══ Records for the exercise ══

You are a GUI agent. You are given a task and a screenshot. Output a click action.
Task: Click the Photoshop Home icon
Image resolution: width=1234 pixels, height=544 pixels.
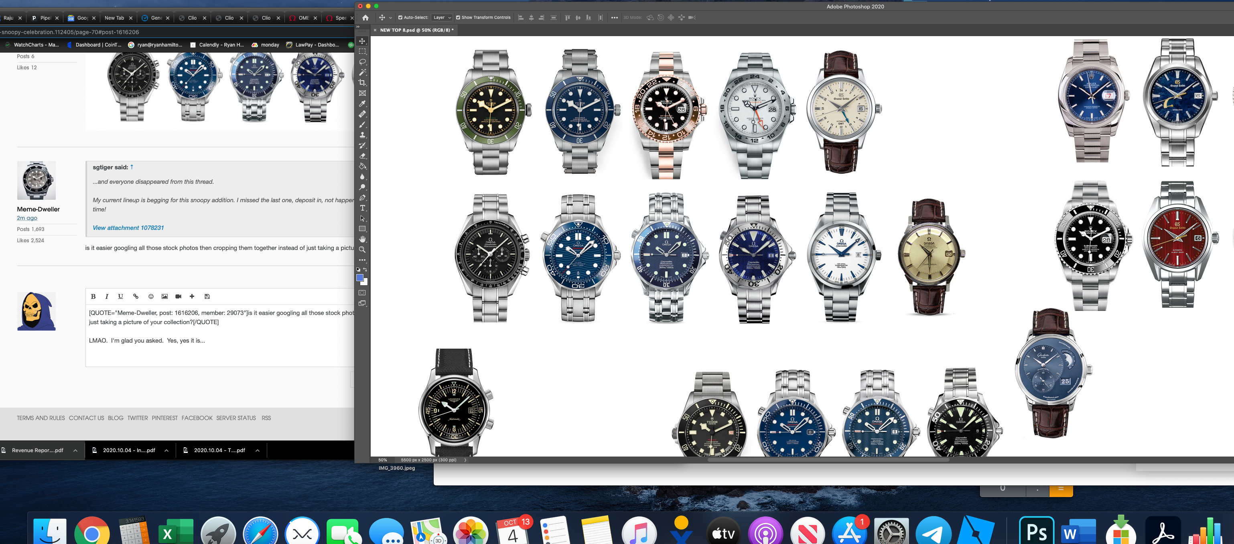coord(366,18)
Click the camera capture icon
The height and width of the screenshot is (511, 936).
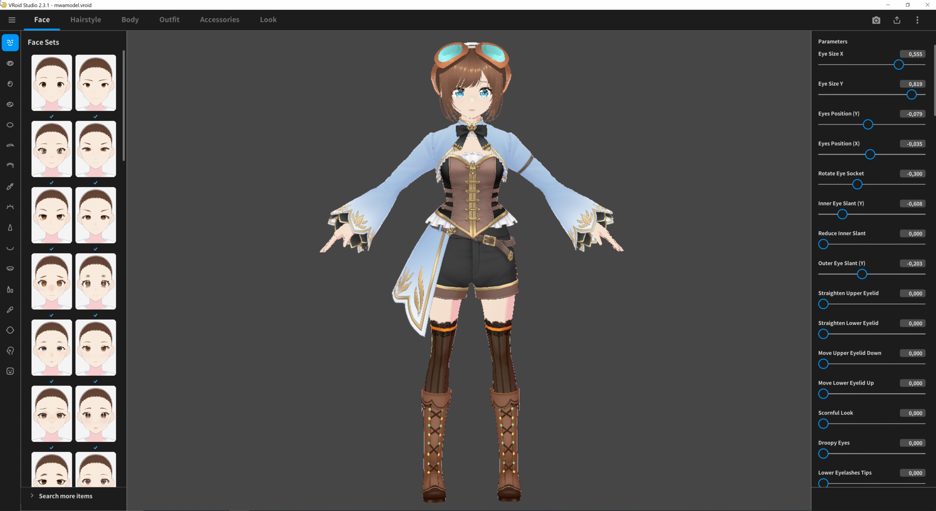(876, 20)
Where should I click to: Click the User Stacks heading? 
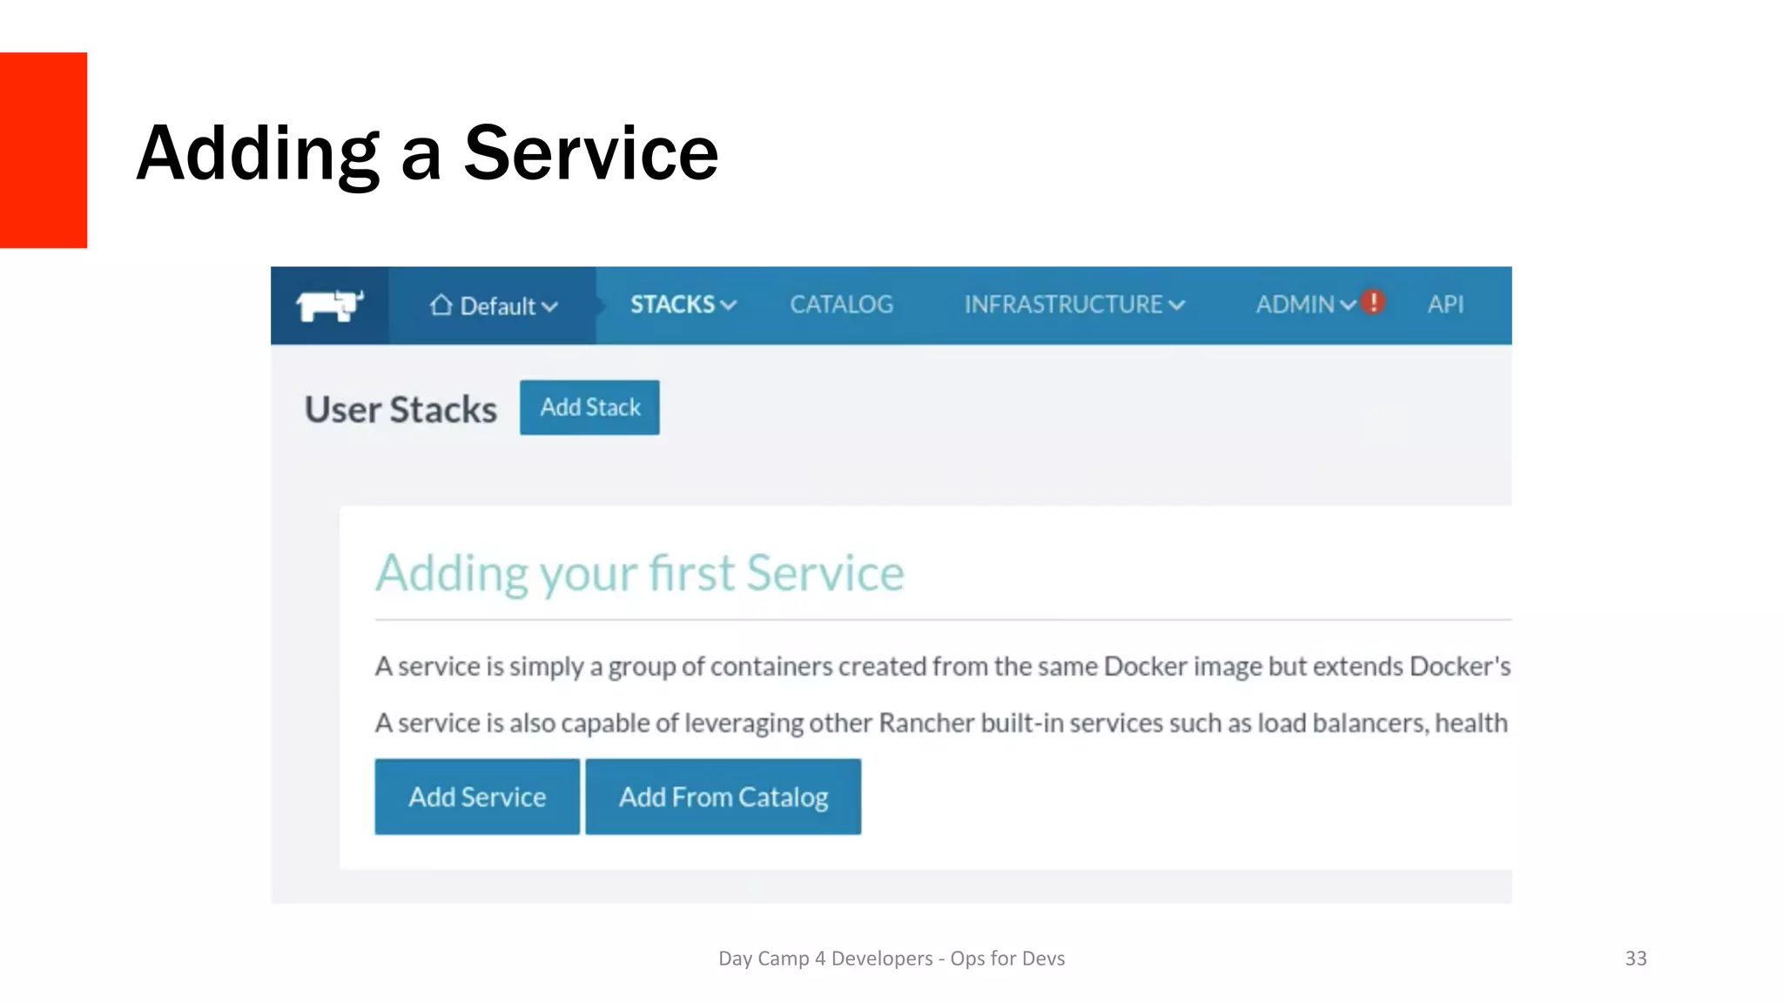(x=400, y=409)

═══

**Exercise description:** Return all lines in the data that include the word "icon".

**Task solution:**
Task: Click the Photoshop Home icon
Click the camera capture icon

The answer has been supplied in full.